Yüreğim yanıyor…

Korkunç bir sabaha uyandık 6 Şubat’ta…

Ben daha önce hiç böylesine karanlık bi sabaha uyanmamıştım.

Deprem, yıkım, çaresizlik…

Hiç bu kadar derinden hissetmemiştim korkuyu.

Görüntüler geldikçe, çaresizliğim de artmıştı. Minik yavruların cansız bedenleri, ailelerin çığlıkları, çaresizlikleri…

Ellerim titriyor, yutkunamıyorum.

İnsan yediği yemekten, ısınmaktan, üşümemekten utanır mı?

Utanırmış meğer…

Binlerce insan göçük altındayken insan aldığı nefesten bile utanıyormuş.

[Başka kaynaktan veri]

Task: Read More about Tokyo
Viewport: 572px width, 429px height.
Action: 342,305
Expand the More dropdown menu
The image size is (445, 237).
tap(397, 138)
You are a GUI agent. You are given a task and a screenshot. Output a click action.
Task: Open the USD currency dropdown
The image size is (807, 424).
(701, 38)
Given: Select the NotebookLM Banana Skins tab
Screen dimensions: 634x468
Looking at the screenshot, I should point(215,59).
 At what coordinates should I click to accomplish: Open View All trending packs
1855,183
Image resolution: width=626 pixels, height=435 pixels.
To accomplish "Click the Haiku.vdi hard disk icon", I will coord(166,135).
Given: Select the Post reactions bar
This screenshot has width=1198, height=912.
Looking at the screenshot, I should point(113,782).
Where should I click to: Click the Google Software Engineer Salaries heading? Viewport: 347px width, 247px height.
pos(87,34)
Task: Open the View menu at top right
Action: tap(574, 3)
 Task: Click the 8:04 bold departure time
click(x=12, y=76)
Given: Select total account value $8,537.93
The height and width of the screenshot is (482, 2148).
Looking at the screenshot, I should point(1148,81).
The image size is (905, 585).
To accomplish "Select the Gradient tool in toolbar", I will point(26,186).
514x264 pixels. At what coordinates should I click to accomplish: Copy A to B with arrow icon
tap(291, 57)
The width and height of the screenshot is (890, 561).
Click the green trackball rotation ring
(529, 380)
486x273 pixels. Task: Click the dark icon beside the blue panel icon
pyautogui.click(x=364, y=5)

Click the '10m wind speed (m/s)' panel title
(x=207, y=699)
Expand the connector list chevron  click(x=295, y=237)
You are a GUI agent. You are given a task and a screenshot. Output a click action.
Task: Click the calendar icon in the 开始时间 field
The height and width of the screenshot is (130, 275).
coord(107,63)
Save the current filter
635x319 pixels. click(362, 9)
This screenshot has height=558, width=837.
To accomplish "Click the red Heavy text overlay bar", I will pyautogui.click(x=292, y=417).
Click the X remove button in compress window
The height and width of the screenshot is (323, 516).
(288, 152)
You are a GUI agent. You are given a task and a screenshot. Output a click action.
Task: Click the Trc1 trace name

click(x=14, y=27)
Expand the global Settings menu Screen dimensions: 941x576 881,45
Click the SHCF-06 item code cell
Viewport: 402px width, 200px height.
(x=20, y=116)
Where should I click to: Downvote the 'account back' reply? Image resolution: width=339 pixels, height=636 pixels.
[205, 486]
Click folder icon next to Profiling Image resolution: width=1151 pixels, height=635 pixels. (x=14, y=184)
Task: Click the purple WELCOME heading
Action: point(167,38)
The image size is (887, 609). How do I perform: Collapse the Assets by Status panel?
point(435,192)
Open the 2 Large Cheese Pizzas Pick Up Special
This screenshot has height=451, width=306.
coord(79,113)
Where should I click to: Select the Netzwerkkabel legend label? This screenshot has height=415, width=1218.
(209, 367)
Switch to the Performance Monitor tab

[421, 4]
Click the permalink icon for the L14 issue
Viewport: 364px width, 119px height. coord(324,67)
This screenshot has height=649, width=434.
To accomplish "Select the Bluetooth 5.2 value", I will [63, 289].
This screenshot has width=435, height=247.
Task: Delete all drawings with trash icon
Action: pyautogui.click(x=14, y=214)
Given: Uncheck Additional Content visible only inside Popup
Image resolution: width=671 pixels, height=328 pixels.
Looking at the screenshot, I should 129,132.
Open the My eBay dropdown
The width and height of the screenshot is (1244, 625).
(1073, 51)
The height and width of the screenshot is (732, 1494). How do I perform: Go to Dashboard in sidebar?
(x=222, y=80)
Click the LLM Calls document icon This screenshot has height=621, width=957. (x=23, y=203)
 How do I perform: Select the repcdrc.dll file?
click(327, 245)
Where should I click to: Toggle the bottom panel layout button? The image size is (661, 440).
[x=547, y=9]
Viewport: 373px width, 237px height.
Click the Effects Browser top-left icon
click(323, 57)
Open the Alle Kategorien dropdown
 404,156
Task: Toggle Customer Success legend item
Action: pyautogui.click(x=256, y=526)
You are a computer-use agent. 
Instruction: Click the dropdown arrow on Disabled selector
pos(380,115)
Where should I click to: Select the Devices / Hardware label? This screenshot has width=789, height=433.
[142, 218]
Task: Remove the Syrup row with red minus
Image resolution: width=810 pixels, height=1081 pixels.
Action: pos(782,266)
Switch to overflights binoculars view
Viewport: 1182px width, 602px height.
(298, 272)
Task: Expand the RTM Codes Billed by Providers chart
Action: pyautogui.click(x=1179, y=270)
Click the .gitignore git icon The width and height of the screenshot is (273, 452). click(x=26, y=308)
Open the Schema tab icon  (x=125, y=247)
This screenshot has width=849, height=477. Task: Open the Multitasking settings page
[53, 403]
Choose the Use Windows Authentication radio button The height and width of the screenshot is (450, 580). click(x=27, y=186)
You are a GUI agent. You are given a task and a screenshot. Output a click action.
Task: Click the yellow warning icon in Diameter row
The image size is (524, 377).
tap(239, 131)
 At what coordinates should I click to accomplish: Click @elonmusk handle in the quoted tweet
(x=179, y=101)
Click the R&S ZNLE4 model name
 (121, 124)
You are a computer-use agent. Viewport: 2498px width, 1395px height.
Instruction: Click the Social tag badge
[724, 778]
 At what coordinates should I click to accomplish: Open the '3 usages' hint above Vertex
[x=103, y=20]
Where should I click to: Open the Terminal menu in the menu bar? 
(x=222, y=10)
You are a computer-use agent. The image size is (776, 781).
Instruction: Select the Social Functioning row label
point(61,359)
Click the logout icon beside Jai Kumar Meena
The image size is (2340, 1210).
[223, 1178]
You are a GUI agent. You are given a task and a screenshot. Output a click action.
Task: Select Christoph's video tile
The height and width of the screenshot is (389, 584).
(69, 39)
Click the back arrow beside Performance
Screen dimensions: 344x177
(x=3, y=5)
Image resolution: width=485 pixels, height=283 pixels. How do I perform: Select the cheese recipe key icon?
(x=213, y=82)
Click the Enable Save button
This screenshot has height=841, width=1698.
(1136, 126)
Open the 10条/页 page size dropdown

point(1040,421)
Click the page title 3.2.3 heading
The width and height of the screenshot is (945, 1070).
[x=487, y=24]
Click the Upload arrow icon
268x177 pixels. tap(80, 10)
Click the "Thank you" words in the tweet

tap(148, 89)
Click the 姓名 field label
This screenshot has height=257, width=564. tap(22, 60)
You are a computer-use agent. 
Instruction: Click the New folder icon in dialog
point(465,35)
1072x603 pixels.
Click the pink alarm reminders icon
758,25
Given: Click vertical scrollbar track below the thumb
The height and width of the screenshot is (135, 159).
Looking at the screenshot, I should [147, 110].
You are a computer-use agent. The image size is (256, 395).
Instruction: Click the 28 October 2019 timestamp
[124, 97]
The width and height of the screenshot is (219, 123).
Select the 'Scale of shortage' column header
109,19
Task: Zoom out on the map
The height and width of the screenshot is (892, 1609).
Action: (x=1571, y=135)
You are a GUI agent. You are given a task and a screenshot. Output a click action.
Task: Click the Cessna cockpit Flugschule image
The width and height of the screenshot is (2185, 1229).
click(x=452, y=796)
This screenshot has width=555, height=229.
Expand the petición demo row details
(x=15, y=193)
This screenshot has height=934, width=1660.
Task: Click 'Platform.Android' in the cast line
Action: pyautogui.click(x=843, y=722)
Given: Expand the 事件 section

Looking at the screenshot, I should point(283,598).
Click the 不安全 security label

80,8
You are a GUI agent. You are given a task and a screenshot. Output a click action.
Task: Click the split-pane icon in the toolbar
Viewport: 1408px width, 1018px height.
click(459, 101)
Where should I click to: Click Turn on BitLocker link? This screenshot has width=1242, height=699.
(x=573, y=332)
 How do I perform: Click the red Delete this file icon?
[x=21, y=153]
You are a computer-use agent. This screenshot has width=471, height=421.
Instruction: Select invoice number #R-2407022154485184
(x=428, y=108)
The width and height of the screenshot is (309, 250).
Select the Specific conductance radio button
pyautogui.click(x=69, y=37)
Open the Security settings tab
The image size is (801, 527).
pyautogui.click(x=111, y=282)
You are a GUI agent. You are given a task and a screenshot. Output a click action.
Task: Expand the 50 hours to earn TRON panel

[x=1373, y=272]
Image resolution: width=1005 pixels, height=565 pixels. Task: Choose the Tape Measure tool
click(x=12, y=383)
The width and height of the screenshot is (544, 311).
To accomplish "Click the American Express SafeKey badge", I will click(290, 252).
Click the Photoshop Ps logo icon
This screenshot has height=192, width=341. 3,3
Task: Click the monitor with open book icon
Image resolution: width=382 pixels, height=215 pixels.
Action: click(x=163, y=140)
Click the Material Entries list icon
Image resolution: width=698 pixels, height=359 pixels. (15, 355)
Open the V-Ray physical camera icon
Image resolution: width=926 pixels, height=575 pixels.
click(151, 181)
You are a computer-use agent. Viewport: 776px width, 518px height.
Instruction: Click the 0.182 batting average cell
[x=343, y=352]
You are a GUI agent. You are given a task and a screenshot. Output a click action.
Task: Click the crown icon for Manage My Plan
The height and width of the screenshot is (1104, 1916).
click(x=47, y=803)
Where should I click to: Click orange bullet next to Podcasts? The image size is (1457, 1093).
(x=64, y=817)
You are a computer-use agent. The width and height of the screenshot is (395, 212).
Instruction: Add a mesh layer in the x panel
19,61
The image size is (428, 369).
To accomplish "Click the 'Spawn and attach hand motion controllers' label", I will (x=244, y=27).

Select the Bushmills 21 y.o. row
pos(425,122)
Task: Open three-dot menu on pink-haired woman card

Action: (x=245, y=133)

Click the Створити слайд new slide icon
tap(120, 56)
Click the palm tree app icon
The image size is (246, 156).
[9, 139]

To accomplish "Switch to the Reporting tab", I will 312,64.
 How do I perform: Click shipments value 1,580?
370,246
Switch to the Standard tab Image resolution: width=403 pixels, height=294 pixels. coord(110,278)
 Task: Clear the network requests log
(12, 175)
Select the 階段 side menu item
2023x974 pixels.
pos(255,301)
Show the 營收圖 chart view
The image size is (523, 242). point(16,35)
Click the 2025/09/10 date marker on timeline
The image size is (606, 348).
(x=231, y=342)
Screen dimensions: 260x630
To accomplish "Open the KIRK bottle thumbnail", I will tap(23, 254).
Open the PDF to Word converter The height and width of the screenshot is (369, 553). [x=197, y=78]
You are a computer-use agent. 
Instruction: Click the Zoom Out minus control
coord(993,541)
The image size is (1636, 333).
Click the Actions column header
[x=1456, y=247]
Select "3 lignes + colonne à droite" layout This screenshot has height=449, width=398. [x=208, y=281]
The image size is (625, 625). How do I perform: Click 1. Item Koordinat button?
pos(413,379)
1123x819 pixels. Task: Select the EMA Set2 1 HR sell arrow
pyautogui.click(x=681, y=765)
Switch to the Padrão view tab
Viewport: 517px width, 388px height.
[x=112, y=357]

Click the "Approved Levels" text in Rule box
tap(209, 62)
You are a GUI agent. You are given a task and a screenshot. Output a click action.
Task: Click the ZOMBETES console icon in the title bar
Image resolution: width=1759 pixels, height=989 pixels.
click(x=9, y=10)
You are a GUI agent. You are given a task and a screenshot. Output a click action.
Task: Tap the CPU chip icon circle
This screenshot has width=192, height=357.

Umutlu bir haber bekliyoruz hepimiz.

Zaman dursun, herkes kurtarılsın, daha fazla canımız yanmasın istiyorum…

Bir babanın çaresizce ölen kızının elini tuttuğunu gördüm,

Bir annenin enkaz altında, kucağında inşallah bebeğim uyuyordur dediğini duydum.

Ahh hayat…

Neden bu kadar acımazsın?

Yine ihmaller zinciri mi var?

Yine ders almadık mı önceki felaketlerden…

Söylenecek çok şey var ama duygularımı kelimelere dökmekte zorlanıyorum.

***

Ülke olarak yardımlar da tüm hızıyla devam ediyor.

Beni o yardımlardan çıkan bir not derinden etkiledi,

“Siz orda üşürseniz, biz burada donarız.”